When Caramel, a cat owned by Melissa Tran and her boyfriend, Jeremy Mey, had a litter of eight kittens in 2010, things didn’t go smoothly. It was a difficult delivery, with some of the kittens being stillborn. Tran thought that one of the tiny survivors, a female, seemed to resemble an otter as she lay on her back taking her first breaths.
When the Charlotte couple decided to keep one of the kittens as a companion for their mother, Tran remembered that the little otter lookalike stood out as tough and resilient. “She’s a fighter,” she said.
Otter’s owners said the cat has “grown into a princess who craves attention and is curious, mischievous and sweet.” Although the couple has a soft spot for all animals and also owns some chickens, there’s no doubt that the feline mother and daughter are in charge.
It was February when Tran and Mey first noticed a swelling on Otter’s upper left hip. She was behaving normally, but when they held her and massaged the swollen area, she seemed agitated.
The couple took their little princess to a veterinary clinic, where mass was determined to be an injection-site sarcoma. Although this type of cancer is rare, some cats develop cancerous tumors called soft tissue sarcomas after injections such as vaccinations, as well as sutures and implanted microchips. The tumor was diagnosed in April and removed by a surgeon in Charlotte the following month.
Soft tissue sarcomas are very locally invasive, with a strong probability of recurring in the same spot.

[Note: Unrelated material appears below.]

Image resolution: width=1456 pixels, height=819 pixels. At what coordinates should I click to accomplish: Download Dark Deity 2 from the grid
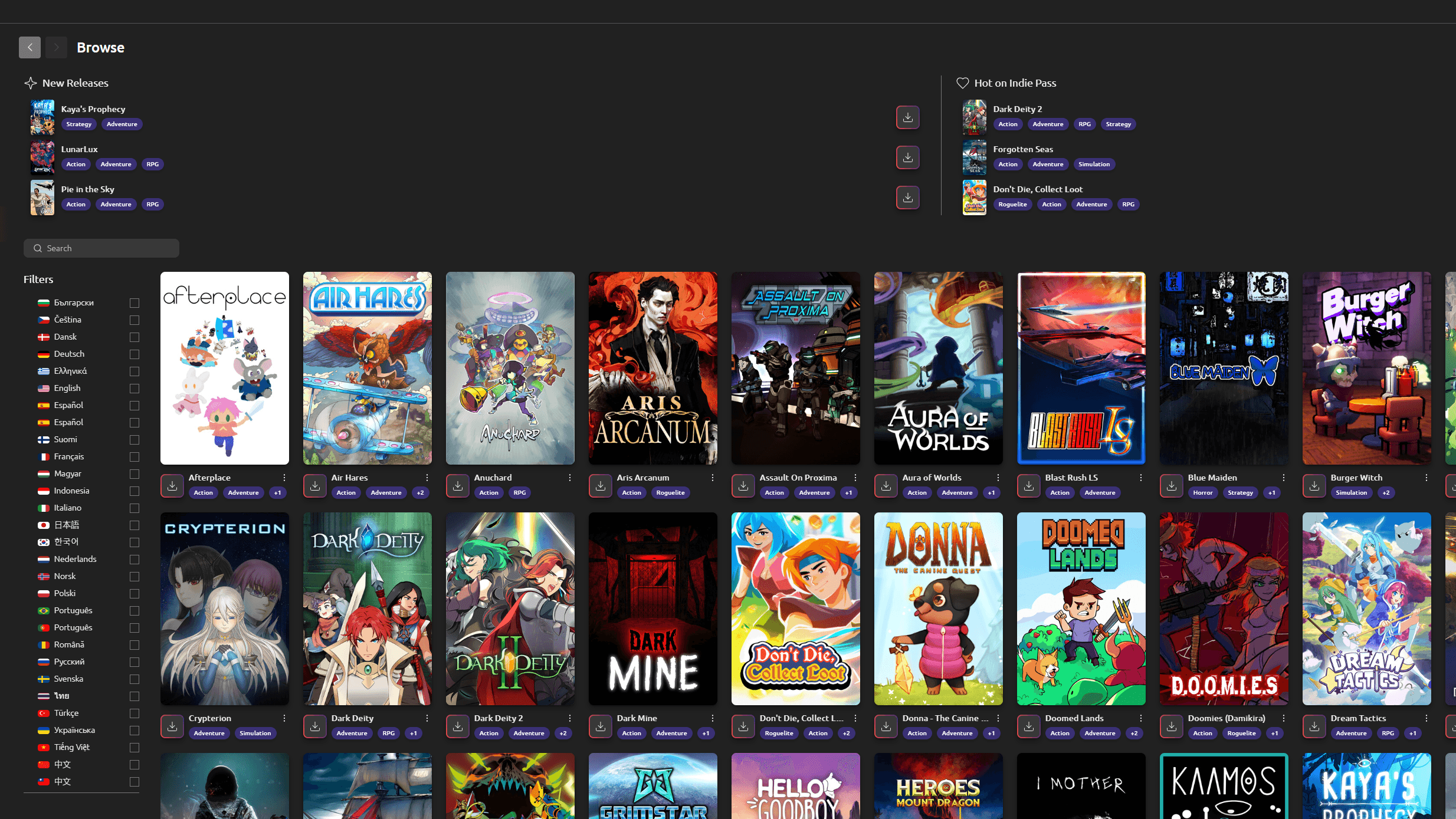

Shortly after surgery, Otter was referred to the NC State Veterinary Hospital where she was seen by Tracey Gieger, clinical associate professor of radiation oncology. To combat a rapid recurrence of the tumor, Tran and Mey opted for full-course radiation therapy. This involves approximately 20 daily treatments over a four-week period, with a goal of eliminating any cancer cells that remain after surgery. This treatment option offered optimal results for Otter, even though these tumors sometimes return even after radiation.
Tran and Mey took advantage of the full-course radiation therapy even though the cost was daunting.
“We just felt that we needed to do something to help her,” Tran said.
That’s when, unexpectedly, what she called a great blessing came to them. Unbeknownst to Tran and Mey, Gieger had investigated the possibility of financial help from the Petco Foundation and Blue Buffalo Cancer Treatment Fund which helps pet owners defray the cost of treatments. When Gieger told them about the help they were delighted.
“We were so grateful,” Tran said. “It just came out of the sky.”
The investment to the NC State Veterinary Hospital was established to help pet parents focus on providing the best possible care for their pets rather than the cost of care.
Tran and Mey report that they are having an excellent experience at NC State.
“They give us very thorough answers to our questions, and we’re being treated very well here,” Tran said. “And Otter is actually being spoiled. In fact, we heard that one of the oncologists had her sitting in his lap while he was working at his desk.”
Of course, that’s the least you can do for a princess.